● Given instruction 1:
Duplicate the part of the article on agentic AI below that runs from "It’s a familiar" up to and including "new buzzword: agentic AI.".

● Text block:
---

AI Performs the Impossibly Complex Analyses; Humans Provide the Final Strategic Touch

It’s a familiar pattern in technology: the differentiator of yesterday becomes the table stakes of today. For years, having an AI strategy was a competitive advantage; now, it’s an expectation. The conversation has moved on. If you walked the floor at NRF this year, you heard the new buzzword: agentic AI.

The promise is alluring - autonomous systems pursuing complex goals with minimal human oversight. But behind the confident claims, a different story is unfolding. In conversations with operations, IT, and supply chain leaders, the excitement is tempered by a healthy dose of suspicion. They aren’t asking if the technology is powerful; they’re asking if it’s trustworthy. As we race toward a future where intelligent systems are embedded in every workflow, it’s clear the most pressing challenge is not technological, but human.

This reality requires a shift in perspective, moving beyond what an algorithm can remember to what a merchant can envision.

---

● Given instruction 2:
From the entries below, set down the lines from the line with "The image size is (975, 1232)." up to and including the line with "The height and width of the screenshot is (466, 933).", and only those lines.

---

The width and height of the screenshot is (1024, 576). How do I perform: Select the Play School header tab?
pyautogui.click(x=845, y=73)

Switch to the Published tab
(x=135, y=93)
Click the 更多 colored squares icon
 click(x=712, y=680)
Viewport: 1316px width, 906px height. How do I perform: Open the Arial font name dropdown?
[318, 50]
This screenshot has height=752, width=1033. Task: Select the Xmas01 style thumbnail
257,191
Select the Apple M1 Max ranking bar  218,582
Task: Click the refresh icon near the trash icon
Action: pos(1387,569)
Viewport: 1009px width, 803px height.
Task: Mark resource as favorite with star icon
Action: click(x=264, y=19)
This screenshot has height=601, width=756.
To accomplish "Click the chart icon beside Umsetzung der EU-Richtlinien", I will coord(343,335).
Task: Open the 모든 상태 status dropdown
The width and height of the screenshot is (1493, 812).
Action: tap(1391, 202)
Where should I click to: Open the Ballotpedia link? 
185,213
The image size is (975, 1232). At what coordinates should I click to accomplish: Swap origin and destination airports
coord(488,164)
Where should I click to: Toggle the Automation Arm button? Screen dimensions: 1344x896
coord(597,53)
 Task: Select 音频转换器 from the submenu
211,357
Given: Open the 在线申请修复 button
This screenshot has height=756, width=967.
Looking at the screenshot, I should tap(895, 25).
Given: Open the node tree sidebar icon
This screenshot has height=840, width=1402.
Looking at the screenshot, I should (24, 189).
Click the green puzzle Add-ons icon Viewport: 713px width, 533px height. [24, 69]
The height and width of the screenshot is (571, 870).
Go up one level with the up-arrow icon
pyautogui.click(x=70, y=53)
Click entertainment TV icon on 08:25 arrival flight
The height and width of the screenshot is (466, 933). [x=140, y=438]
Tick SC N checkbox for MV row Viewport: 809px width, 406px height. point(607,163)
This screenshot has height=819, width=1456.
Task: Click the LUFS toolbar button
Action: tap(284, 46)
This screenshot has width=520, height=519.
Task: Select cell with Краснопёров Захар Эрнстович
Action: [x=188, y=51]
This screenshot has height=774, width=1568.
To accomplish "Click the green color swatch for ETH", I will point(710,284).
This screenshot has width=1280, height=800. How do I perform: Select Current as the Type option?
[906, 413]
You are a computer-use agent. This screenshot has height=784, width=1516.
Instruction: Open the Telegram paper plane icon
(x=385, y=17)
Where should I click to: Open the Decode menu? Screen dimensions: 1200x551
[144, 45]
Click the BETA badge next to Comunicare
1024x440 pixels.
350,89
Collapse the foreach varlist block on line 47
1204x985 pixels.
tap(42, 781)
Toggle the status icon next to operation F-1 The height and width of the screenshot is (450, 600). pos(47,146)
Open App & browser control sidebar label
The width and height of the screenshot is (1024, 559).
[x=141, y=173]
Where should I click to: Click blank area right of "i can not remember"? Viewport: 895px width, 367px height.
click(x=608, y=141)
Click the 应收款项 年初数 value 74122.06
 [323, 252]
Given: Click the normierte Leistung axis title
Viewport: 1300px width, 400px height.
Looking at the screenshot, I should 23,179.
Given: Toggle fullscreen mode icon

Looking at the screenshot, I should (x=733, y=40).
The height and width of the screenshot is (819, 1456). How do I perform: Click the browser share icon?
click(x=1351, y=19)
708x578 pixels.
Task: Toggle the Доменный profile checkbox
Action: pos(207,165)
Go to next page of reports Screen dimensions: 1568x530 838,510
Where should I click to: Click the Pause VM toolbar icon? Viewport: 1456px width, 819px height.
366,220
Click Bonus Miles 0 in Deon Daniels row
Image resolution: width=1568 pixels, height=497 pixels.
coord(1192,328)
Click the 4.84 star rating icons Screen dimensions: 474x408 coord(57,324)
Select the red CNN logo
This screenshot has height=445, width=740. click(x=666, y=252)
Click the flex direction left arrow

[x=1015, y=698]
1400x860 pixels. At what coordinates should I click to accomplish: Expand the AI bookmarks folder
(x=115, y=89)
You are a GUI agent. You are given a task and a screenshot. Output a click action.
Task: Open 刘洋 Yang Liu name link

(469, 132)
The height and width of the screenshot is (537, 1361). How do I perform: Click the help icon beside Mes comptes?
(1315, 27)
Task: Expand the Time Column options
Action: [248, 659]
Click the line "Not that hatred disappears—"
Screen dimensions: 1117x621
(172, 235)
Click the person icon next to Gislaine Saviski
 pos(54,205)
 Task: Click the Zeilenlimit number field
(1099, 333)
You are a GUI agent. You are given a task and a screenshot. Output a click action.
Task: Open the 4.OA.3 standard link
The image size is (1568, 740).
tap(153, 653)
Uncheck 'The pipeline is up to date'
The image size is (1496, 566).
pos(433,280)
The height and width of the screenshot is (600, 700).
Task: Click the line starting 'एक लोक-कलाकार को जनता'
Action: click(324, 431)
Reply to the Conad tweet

---

● Complete answer 1:
It’s a familiar pattern in technology: the differentiator of yesterday becomes the table stakes of today. For years, having an AI strategy was a competitive advantage; now, it’s an expectation. The conversation has moved on. If you walked the floor at NRF this year, you heard the new buzzword: agentic AI.

● Complete answer 2:
The image size is (975, 1232). At what coordinates should I click to accomplish: Swap origin and destination airports
coord(488,164)
Where should I click to: Toggle the Automation Arm button? Screen dimensions: 1344x896
coord(597,53)
 Task: Select 音频转换器 from the submenu
211,357
Given: Open the 在线申请修复 button
This screenshot has height=756, width=967.
Looking at the screenshot, I should tap(895, 25).
Given: Open the node tree sidebar icon
This screenshot has height=840, width=1402.
Looking at the screenshot, I should (24, 189).
Click the green puzzle Add-ons icon Viewport: 713px width, 533px height. [24, 69]
The height and width of the screenshot is (571, 870).
Go up one level with the up-arrow icon
pyautogui.click(x=70, y=53)
Click entertainment TV icon on 08:25 arrival flight
The height and width of the screenshot is (466, 933). [x=140, y=438]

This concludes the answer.